The Washington Post and a Northern Virginia judge:
Judge Ian M. O'Flaherty made it known in July that he felt Virginia's DWI law
unfairly deprived defendants of the presumption of innocence if breath tests
showed that they had a blood alcohol content of .08 or higher, levels at which
people are presumed to be intoxicated.
(...)
Critics say O'Flaherty, a General District Court judge, is endangering
public safety by returning drunk drivers -- some with alcohol levels of twice
the legal limit -- to the roads. But some legal experts are sympathetic, saying
the judge might be making a valid argument and protecting the constitutional
rights of all motorists.
(...)
The judge said in an interview that he recently was made aware of a 1985 U.S. Supreme Court ruling that reversed a Georgia murder conviction because the jury had been told to presume that, if the suspect was "of sound mind," he had the intent to kill.
As it does in all states and the District, Virginia's drunken driving law states that, for anyone with a .08 or higher reading on a breath test, "it shall be presumed that the accused was under the influence of alcohol intoxicants at the time of the alleged
offense."
Prosecutors point out that Virginia's law creates a "rebuttable presumption," meaning the defendant has the opportunity to prove it wrong. But O'Flaherty said that wrongly shifts the burden of proof from the prosecution to the defense.
"The Fifth Amendment," said O'Flaherty, 59, "is an absolute protection
against requiring the defendant to say or do anything in the course of a trial.
. . . The Fifth Amendment means the defendant can sit there, not say or do
anything, and at the end of the case say, 'Can I go home now?' "

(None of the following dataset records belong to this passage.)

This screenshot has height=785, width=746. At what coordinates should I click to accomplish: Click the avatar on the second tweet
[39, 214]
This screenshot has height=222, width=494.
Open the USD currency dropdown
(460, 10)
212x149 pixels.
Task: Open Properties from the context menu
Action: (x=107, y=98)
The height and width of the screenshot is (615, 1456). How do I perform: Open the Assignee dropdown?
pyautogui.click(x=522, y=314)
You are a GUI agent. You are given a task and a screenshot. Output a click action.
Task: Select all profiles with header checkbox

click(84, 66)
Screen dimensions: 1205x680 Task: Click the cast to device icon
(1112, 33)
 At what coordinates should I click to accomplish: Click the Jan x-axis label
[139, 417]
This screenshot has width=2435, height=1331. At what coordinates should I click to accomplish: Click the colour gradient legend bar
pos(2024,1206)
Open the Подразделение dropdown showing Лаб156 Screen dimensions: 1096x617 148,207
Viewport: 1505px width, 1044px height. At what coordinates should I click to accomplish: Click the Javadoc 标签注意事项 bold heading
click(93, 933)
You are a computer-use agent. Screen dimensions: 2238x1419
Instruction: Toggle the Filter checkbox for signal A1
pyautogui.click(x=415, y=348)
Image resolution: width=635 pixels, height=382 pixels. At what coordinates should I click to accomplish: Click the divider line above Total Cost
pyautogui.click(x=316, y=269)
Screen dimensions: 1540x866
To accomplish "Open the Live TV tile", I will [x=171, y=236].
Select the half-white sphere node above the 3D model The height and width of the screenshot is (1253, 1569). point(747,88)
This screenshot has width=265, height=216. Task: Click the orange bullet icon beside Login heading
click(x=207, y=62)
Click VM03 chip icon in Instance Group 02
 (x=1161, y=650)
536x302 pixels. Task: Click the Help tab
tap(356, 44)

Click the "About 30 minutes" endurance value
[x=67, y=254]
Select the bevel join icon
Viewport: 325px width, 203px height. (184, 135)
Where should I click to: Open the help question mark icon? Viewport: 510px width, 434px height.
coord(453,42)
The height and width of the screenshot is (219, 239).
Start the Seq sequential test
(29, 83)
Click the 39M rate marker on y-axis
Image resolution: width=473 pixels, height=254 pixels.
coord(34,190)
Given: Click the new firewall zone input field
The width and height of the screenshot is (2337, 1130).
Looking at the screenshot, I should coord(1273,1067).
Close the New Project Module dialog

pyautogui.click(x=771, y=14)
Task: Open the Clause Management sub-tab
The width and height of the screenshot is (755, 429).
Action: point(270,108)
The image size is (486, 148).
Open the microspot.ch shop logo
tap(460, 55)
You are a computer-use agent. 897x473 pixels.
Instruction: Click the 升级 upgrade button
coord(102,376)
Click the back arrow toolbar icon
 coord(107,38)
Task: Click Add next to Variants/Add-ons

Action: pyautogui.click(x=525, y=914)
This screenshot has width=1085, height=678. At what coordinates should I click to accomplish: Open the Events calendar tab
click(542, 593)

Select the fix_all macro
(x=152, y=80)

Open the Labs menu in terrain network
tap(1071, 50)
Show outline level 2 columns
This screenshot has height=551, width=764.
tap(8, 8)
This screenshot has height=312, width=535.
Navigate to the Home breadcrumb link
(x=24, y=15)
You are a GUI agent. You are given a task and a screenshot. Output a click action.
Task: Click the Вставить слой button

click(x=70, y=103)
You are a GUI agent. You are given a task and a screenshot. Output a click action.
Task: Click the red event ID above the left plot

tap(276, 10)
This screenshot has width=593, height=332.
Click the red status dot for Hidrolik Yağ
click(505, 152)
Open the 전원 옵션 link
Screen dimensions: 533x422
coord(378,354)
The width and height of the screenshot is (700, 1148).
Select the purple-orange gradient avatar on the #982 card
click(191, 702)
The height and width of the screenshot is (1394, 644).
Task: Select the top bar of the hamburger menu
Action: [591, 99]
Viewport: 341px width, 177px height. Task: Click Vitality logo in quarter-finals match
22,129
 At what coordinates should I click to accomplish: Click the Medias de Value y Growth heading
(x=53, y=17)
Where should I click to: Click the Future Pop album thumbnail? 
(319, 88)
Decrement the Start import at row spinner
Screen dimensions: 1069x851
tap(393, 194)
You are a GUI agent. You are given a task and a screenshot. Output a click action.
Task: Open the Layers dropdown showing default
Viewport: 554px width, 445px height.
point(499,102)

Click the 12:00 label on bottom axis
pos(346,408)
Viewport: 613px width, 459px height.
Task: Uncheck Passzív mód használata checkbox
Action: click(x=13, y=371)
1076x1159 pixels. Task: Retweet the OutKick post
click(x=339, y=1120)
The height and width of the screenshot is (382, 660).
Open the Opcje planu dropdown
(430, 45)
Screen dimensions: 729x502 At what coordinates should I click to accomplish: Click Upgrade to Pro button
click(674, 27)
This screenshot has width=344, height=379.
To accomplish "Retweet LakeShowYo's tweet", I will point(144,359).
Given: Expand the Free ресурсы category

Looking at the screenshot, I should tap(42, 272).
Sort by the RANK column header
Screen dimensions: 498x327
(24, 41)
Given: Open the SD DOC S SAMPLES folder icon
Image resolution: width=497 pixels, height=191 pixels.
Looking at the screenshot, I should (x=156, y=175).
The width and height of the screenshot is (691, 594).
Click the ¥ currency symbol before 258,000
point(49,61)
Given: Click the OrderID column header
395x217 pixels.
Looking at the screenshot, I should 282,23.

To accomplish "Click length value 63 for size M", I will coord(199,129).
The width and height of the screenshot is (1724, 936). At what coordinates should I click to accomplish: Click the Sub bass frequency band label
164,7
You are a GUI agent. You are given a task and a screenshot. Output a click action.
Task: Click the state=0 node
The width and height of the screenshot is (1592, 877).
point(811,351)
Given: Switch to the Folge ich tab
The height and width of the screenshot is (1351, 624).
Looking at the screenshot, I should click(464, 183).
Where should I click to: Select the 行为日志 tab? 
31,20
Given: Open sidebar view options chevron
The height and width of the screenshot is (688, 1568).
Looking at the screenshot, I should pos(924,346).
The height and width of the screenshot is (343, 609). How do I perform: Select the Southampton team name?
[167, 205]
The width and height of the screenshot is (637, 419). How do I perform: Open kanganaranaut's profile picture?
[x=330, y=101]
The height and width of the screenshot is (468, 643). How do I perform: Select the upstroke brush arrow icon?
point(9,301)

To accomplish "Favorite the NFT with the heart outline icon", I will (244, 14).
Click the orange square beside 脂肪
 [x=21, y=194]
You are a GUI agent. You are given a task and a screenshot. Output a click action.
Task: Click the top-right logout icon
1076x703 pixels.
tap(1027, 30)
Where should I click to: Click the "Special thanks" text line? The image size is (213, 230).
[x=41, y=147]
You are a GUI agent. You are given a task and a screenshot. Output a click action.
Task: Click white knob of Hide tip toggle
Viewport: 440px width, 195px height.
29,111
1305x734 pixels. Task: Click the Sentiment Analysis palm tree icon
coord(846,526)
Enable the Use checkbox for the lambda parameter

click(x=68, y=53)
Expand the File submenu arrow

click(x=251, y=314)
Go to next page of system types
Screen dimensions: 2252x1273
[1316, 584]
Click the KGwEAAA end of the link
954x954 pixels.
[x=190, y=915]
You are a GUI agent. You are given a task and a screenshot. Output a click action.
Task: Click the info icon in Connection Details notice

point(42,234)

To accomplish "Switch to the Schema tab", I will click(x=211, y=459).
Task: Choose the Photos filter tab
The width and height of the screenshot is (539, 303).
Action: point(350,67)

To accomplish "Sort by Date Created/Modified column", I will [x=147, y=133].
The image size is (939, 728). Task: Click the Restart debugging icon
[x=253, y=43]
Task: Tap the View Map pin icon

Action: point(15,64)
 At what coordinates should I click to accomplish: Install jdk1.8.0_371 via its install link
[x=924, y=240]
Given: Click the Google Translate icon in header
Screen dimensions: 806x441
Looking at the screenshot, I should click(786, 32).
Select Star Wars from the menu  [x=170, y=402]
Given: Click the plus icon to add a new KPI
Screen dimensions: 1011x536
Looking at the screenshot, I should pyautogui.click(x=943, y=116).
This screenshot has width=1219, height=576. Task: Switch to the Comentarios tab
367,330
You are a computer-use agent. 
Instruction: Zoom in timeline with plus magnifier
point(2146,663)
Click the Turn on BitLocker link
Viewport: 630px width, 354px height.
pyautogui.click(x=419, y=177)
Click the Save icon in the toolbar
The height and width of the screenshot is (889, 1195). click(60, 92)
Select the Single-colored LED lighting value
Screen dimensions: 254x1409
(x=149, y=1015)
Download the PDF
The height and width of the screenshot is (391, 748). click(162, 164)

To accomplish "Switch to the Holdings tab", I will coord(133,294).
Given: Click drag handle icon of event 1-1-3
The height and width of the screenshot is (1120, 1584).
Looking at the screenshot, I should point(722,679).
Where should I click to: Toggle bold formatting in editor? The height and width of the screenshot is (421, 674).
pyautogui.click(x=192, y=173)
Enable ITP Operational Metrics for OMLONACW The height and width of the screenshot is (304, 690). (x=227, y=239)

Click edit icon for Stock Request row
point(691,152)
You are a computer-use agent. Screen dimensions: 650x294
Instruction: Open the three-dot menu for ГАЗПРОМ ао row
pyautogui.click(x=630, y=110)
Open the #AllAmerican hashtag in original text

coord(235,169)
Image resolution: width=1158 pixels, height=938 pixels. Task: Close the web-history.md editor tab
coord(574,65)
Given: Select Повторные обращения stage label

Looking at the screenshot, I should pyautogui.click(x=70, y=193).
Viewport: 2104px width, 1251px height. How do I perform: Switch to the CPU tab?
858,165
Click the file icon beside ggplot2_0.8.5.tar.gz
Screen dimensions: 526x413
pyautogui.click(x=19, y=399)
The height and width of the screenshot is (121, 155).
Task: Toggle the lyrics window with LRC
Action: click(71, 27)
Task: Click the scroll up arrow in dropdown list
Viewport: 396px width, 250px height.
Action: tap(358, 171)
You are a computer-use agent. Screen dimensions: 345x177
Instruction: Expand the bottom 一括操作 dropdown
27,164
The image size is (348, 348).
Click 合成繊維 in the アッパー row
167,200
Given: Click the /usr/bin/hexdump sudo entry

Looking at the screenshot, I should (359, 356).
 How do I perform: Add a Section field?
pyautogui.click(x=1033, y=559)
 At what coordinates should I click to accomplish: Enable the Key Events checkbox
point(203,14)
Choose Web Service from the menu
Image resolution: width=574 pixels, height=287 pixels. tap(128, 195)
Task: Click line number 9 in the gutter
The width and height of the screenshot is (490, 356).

No other judge in Fairfax -- or elsewhere in Virginia, as far as can be determined -- has joined O'Flaherty. But the judge said some other jurists have told him they
agree with him. "I had one judge tell me, 'I'd rule that way, but I don't have
the guts to,' " O'Flaherty said. "I told him, 'You should be driving a truck.'
"
(...)
Steve Oberman, a Tennessee lawyer and head of the National Association of
Criminal Defense Lawyers' DUI committee, said similar arguments about
presumptions in the law had been successful in various courts across the country
over the years. State supreme courts in Massachusetts and Colorado have ruled
exactly as O'Flaherty has on presumptions in drunken driving cases, he
noted.
The judge is well regarded by lawyers who practice before him and has received high marks in Fairfax Bar Association evaluations. He listens carefully to every last speeder and drunk driver and clearly explains his rulings. He has been a judge in Fairfax for 15 years and said he would like reappointment to another term in 2008. But he also said he would be perfectly satisfied if the legislature decided not to renew him in light of his stance on the drunken driving law.
After O'Flaherty dismissed one drunken driving case in July, in which police said the defendant had a .21 blood alcohol level, and another in early August, Fairfax prosecutors began dismissing the cases themselves before trial and then indicting the drivers in Circuit Court. But Oct. 12, when veteran Assistant Commonwealth's Attorney Kathryn S. Swart tried to do that with a driver who she said had a .20 blood alcohol level, O'Flaherty would not allow it.
Swart argued with the judge, then declined to call any witnesses, prosecutors said. O'Flaherty swore in the defendant and then dismissed the case.
The next day, Assistant Commonwealth's Attorney Jenna Sands asked O'Flaherty to recuse himself from a DWI case, saying it appeared that he would not consider all the evidence. "I'm going to consider all the evidence," the judge told her. "I'm just not going to have a presumption that requires the defendant to testify."
Sands asked him to allow her to dismiss the case so it could be indicted in Circuit Court. "That's denied," O'Flaherty said. "That's unethical. That's called 'forum shopping.' "
Sands tried to argue, but the judge cut her off. "I heard a whining diatribe yesterday from one of your associates," O'Flaherty said. "Next time I hear that from her, I'll put her in jail. You might tell her."
O'Flaherty explained that he had allowed prosecutors six dismissals without cause, so those cases can rise through the system and possibly to the appeals courts, where a formal opinion could be issued. "Half a dozen seems like a reasonable number," the judge said. "After that, there's no reason not to proceed in a regular manner."
He then heard evidence of the defendant's driving and performance on a field sobriety test -- the blood alcohol test was not submitted -- and dismissed the case. Several days later, after receiving evidence that a driver had registered .11 on a breath test but had not failed all the field sobriety tests, he dismissed that case.